Two weeks before the mission, tank No. 2 refused to empty correctly a second time. "With the wisdom of hindsight," writes Lovell, "I should have said, 'Hold it. Wait a second. I'm riding on this spacecraft. Just go out and replace that tank.'" Evidently, everyone involved preferred to see the glass as half full when it really needed to be half empty. But an attempt to empty the tank using heat inadvertently turned it into a time bomb.

Houston has a solution

On April 13, 1970, a bomb masquerading as an oxygen tank detonated on Apollo 13. The crew had to move from the damaged command module to the landing module, Aquarius. As History notes, Aquarius wasn't meant to be powered up until the planned moon landing was imminent. Now it would have to sustain three men for 90 hours as they made their hectic descent into Earth's atmosphere. The astronauts had to conserve energy and deny themselves water in order to cool the module's hardware.

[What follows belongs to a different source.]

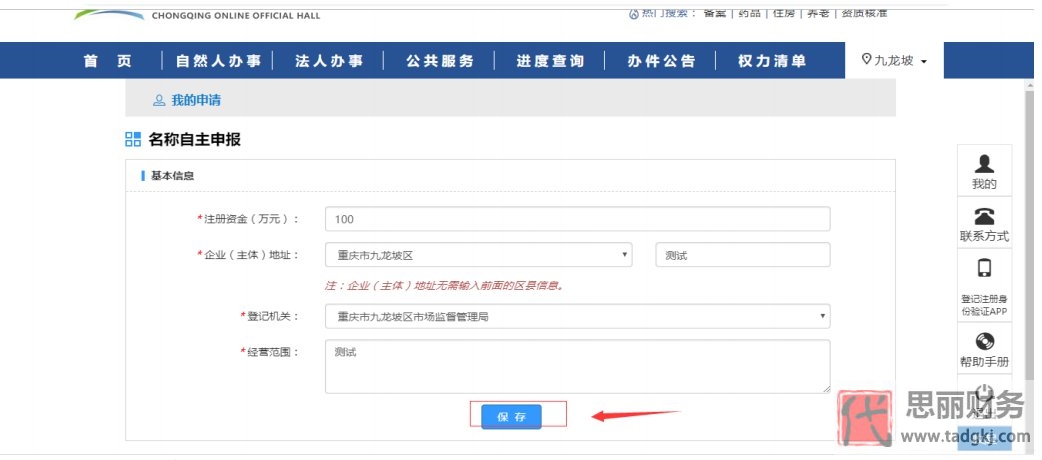Go to the 首页 menu item

click(108, 61)
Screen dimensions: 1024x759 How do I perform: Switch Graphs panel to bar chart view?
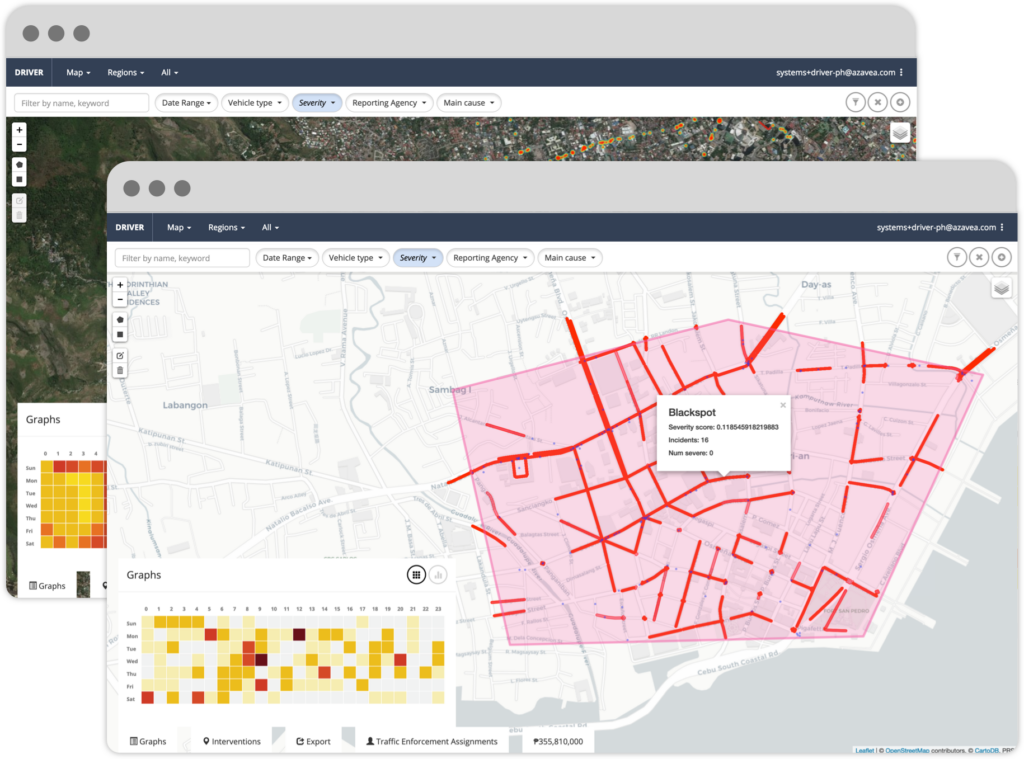click(438, 575)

Even breathing posed a problem as the crew's restrictive surroundings filled with carbon dioxide. Luckily, Mission Control came up with a clever fix. The astronauts would build a "mail box" to help purge the gas using cardboard, plastic bags, duct tape, and, according to James Lovell, even a sock. Though things had gotten off on the wrong foot, and the men didn't set foot on the moon, the dramatic rescue that ensued yielded valuable insights. NASA classified the mission as a "successful failure."